Filling, in this context meant about 110 banana boxes of books and if you are just about to think, ‘Well, OK, that is quite a few but let’s not go overboard on the numbers here,’ I would like to say to you, ‘ a) you try lifting that many books from where they are sorted to where they have to be – yes round the corner but still…and b) because, yes indeed, they are sorted that means we also took 10 car loads of rejects to the tip and that is hard work too.

Before I wallow in too much halo-polishing, I would like to say of course I don’t do this alone.

I don’t do it alone because I am rubbish at doing anything on my own and always want a group of people to be involved in anything I am, but also to do it alone would  take months and render me unable to do anything else all year.

So, a marvellous group of people helped sort, moved the books and ran the bookstall on the day and lest this turn into a badly written piece for the parish magazine thanking everyone all over the place, I will leave it at that.

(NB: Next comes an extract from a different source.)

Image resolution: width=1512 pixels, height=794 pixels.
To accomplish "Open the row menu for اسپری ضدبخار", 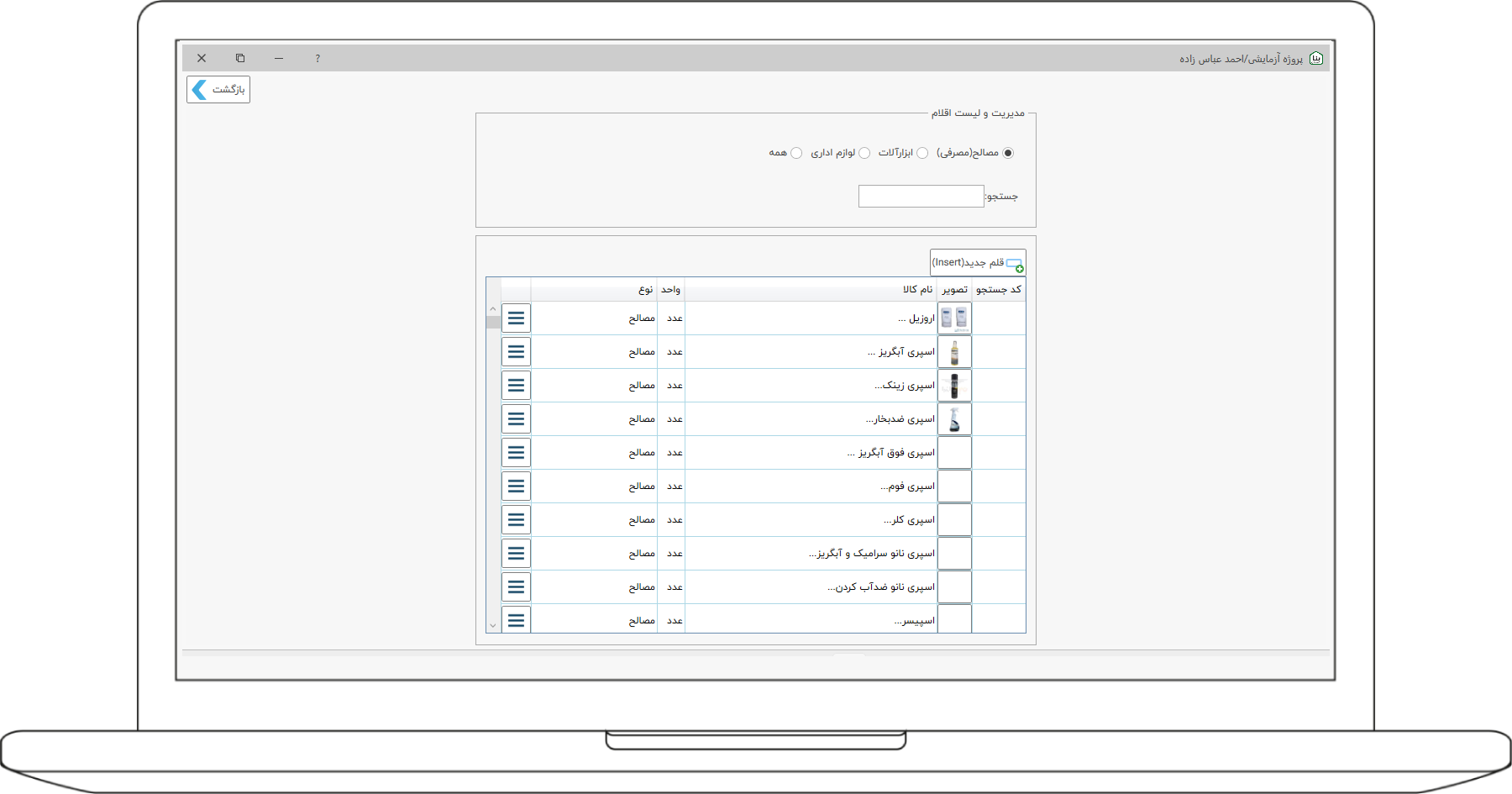I will point(516,419).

But, I do think we need to call it something bigger than a bookstall.

Pop-Up Bookshop, maybe. HartFest’s Mini-Hay, maybe. Any bright ideas are welcome.

So, all this hard work pays off – this year we made £962 and half goes to village charities and half to Oxfam ( who, between you and I ‘donate’ quite a lot of good quality books.)

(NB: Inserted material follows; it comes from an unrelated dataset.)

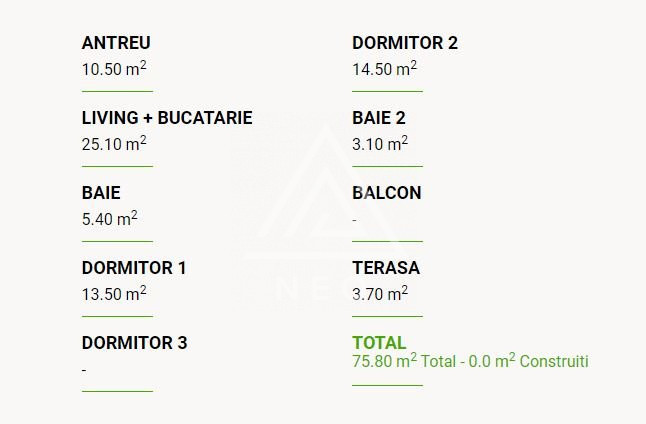Click the DORMITOR 1 heading

tap(134, 268)
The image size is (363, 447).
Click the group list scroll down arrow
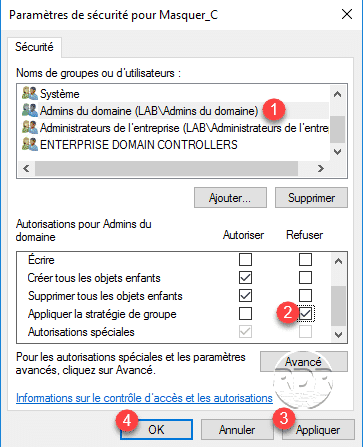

I am not a competitive person but snapping at my heels is the necklace stall.

The idea came from a great woman in the village who thrown herself into village life with gusto (and thank the lord, relative youth.)

The idea is that most women have necklaces they have bought, don’t wear and don’t want – but some other woman will.

We, on the HartFest Committee were asked to see what we could raise in terms of necklaces through friends etc etc.

I showed myself to be the archetypal Sussex housewife by approaching my Pilates teacher to see if I could put a notice in her studio, my hairdresser for a notice in her salon, my book group and a group of friends who regularly lunch to salute one of our brilliant friends who has died.

Well, dear reader, sneery though I may be of my housewife credentials, they did good and we got lots and lots and lots of jewellery.

The sign I made for my hairdresser said:
Do you have any necklaces you don’t wear – of course you do!
So, if you could have a clear out of those beads you bought in the Accessorize sale and have ever worn since… Please think of us.
And we will take bracelets too – infact any old sparklies.

Rosie, my hairdresser reported that one of her clients had said to her,’ Oh I’d love to help, I have loads of necklaces I don’t wear but I don’t think any of them came from the Accessorize sale…’

Perhaps it was her who donated the sapphire and diamond ring. This is Deepest Sussex as I keep reminding you.

Anyway, I had nothing to do with the stall except for collecting carrier bags full of necklaces from my ‘sources’ but those who did, made a fantastic display of colour co-ordinated necklaces, silver ones polished to glint in the sunshine ( it was nearly sunny), an old birdcage draped with lovely sparklies – lovely all round.

And this, their first year, they made more than £500. And I have to say, a little disgruntedly, I am a woman who loves jewellery, and necklaces are a shed load easier to store and move than books.

Dear reader, I am in the wrong HartFest job.